---------- SUPPLIED INFORMATION ----------

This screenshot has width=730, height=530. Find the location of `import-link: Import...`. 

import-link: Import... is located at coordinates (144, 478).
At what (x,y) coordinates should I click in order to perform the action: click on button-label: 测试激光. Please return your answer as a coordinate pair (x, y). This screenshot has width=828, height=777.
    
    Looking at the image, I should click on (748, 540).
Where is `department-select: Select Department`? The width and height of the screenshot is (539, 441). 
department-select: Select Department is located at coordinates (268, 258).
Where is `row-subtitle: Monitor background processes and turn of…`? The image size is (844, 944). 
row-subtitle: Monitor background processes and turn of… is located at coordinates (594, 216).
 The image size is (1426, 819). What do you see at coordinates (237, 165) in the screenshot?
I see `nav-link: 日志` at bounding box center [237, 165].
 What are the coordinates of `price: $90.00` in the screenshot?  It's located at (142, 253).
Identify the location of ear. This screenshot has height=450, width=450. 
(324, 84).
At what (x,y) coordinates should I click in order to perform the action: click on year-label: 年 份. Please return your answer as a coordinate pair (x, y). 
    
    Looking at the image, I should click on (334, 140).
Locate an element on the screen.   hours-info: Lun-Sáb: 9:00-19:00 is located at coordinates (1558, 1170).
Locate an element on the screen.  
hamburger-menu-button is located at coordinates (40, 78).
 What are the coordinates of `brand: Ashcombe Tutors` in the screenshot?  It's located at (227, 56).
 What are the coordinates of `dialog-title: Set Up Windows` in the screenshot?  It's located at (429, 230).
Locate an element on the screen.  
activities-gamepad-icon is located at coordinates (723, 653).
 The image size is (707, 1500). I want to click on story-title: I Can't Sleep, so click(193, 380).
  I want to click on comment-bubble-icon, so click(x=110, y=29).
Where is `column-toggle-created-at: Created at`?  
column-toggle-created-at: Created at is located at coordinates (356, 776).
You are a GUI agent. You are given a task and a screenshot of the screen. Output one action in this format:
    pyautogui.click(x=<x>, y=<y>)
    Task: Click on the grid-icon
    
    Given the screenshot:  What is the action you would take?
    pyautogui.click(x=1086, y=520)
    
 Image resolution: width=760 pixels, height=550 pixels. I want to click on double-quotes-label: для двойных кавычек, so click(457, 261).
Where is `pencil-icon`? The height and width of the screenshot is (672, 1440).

----------

_WORK ITEM_
Reproduce the items from the line with "at (429, 230)." up to and including the line with "column-toggle-created-at: Created at is", changing "Locate an element" to "Find an element" and leaving everything else unchanged.

_EXERCISE SOLUTION_
 What are the coordinates of `dialog-title: Set Up Windows` in the screenshot?  It's located at (429, 230).
Find an element on the screen.  
activities-gamepad-icon is located at coordinates (723, 653).
 The image size is (707, 1500). I want to click on story-title: I Can't Sleep, so click(193, 380).
  I want to click on comment-bubble-icon, so click(x=110, y=29).
Where is `column-toggle-created-at: Created at`?  
column-toggle-created-at: Created at is located at coordinates (356, 776).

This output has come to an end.